Pejabat Kamboja telah disanksi, termasuk kepala Angkatan Laut Kamboja, Tea Vinh, dan pejabat kedubes AS telah mengamuk ketika akses mereka untuk kunjungi bagian dari pangkalan militer itu ditolak.
Perdana Menteri Australia, Anthony Albanese, baru-baru ini berdebat untuk mengatakan bahwa laporan China memiliki akses rahasia 25 tahun ke pangkalan militer Kamboja sebagai "mengkhawatirkan".
Namun ketika ditanya mengenai pembangunan yang dibiayai Beijing di Pangkalan Angkatan Laut Ream selama konferensi pers 9 Juni kemarin, juru bicara Kementerian Luar Negeri Vietnam mengelak menjawabnya, seperti dilansir dari Asia Times.
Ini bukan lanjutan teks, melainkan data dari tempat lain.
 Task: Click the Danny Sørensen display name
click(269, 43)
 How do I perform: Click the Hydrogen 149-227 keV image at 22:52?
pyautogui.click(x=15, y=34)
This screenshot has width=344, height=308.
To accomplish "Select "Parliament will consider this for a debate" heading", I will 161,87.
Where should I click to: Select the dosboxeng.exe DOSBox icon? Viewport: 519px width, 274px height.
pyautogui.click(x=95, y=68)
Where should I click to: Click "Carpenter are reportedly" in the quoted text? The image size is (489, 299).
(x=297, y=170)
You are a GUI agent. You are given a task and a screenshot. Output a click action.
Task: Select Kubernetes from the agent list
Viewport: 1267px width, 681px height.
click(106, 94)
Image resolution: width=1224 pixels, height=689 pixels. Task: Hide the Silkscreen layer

“Vietnam selalu ingin mempertahankan dan mengkonsolidasikan hubungan kerja sama yang baik dengan negara-negara di seluruh dunia,” jawab Le Thi Thu Hang, menurut laporan lokal.
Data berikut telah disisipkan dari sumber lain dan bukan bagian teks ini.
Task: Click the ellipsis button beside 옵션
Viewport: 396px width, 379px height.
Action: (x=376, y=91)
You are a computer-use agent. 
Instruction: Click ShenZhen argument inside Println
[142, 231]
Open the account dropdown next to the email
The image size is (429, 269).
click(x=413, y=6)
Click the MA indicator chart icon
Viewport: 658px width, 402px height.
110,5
“Pada saat yang sama, kerja sama antar negara perlu memberikan kontribusi positif bagi perdamaian, keamanan, stabilitas, dan kemakmuran di kawasan dan dunia.”
Desas-desus telah beredar sejak 2017 bahwa Kamboja memiliki kesepakatan rahasia dengan China, “teman kuatnya”, untuk memungkinkannya menempatkan pasukan di wilayahnya, yang akan melanggar konstitusi Kamboja.
Phnom Penh telah lama menolak tuduhan ini, meskipun tidak berbuat banyak untuk menghilangkan paranoia Amerika.
Ia telah menolak tawaran Amerika untuk membantu mendanai pembangunan pangkalan, dan beberapa fasilitas yang diruntuhkan untuk memberi jalan bagi instalasi yang didanai Beijing dibangun dengan dukungan AS hanya beberapa tahun yang lalu.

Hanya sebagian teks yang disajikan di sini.